Door Lintel (18th C), Newburgh
©2023 Gazetteer for Scotland

Door Lintel (18th C), Newburgh

A town in NW Fife, situated on the southern shore of the Firth of Tay 8 miles (13 km) east southeast of Perth and a similar distance west northwest of Cupar. Under the patronage of Lindores Abbey, whose ruins stand to the east, Newburgh was created a burgh of barony by King Alexander III in 1266. The monks of the abbey cultivated apples on the slopes surrounding the town. It was confirmed as a royal burgh in 1631 and developed as a port and market town for the surrounding area. During the 18th Century the town was one of the two main ports in Fife handling flax and in the 19th century the town prospered as a centre of salmon fishing and linen, jute and linoleum manufactures.
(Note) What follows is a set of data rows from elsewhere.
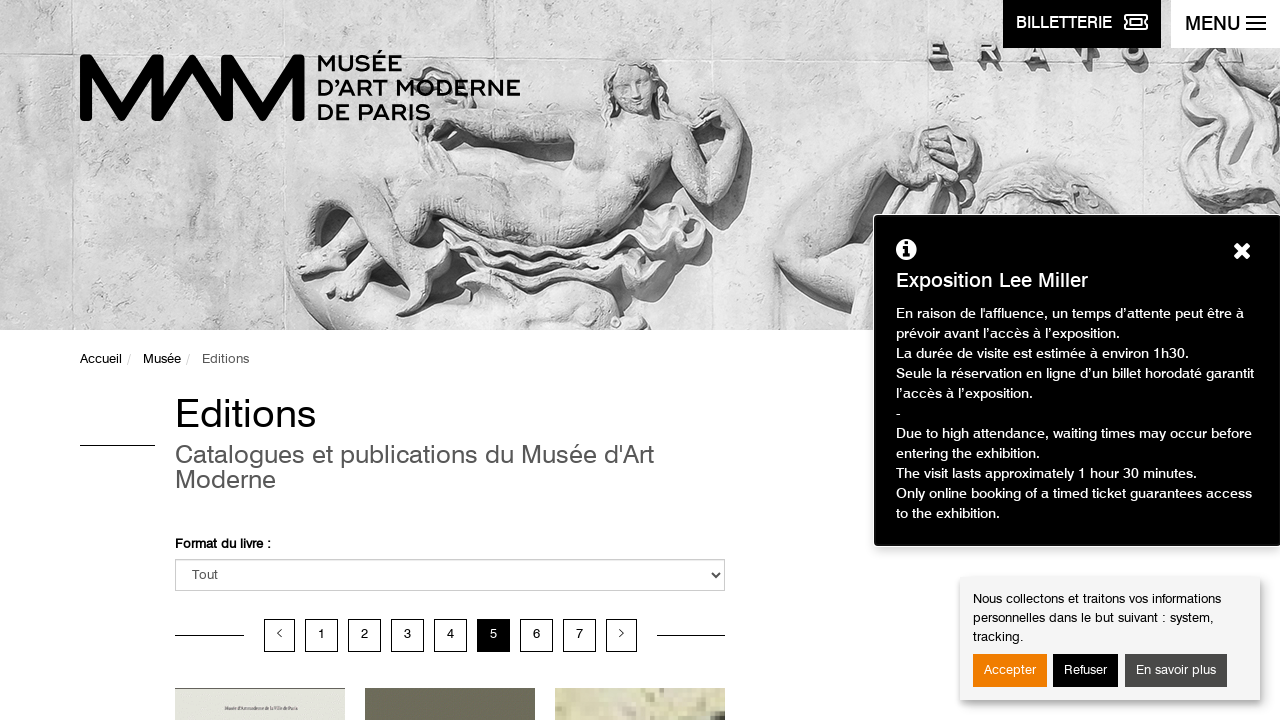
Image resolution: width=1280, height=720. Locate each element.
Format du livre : (223, 544)
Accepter (1010, 670)
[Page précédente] (279, 635)
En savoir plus (1176, 670)
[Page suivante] (621, 635)
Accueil (101, 359)
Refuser (1085, 670)
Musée (162, 359)
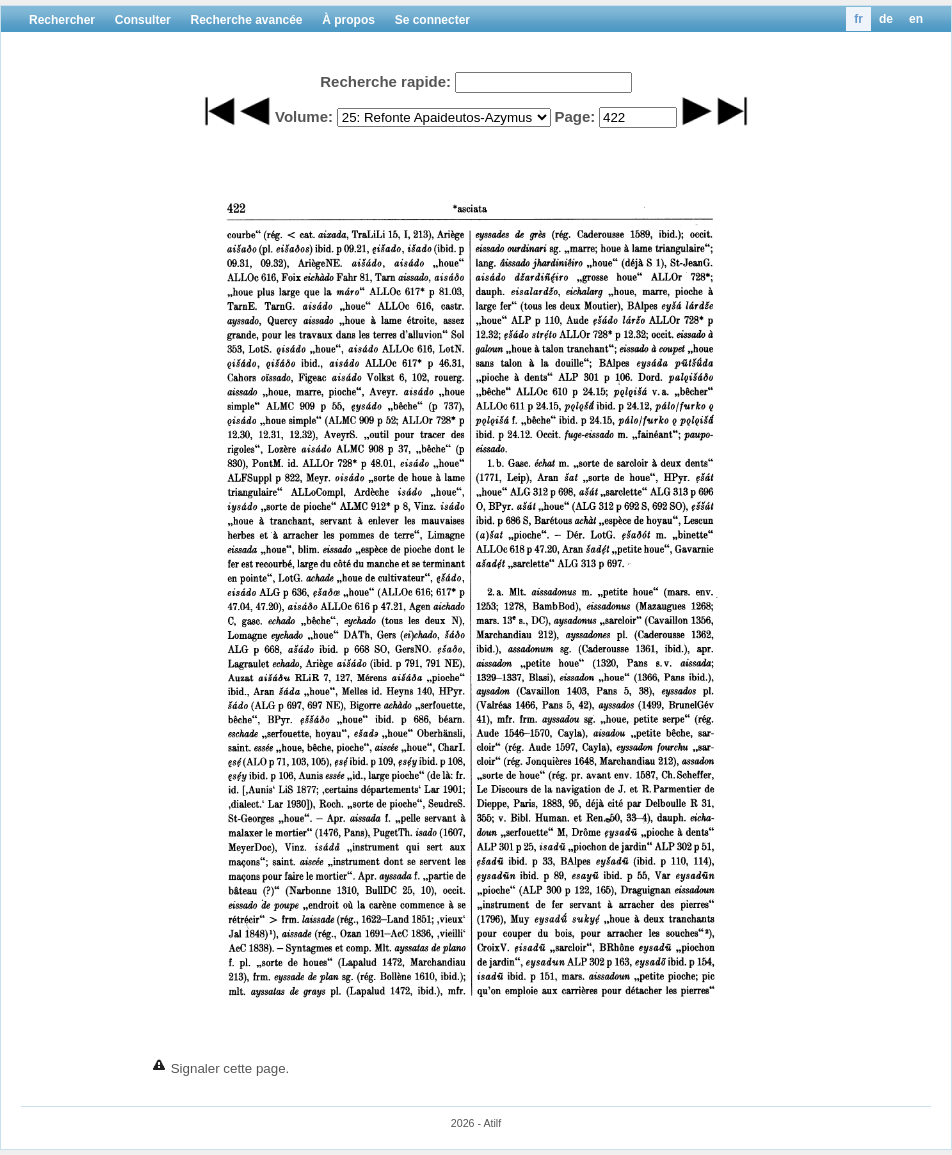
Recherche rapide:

Today, industry includes civil engineering, the manufacture of clothing and the extraction of aggregates at the nearby Clatchard Quarry. There is a small industrial estate to the east of the village. Lindores Abbey Distillery ws established here in 2018, on a site which is recorded to have produced whisky more then 500 years earlier.

The Laing Museum, first opened in 1896, was gifted to the town by Alexander Laing (1808-92) who had made a collection of local and foreign antiquities. Designated a conservation area in 1969, Newburgh has a bowling club and a sailing club.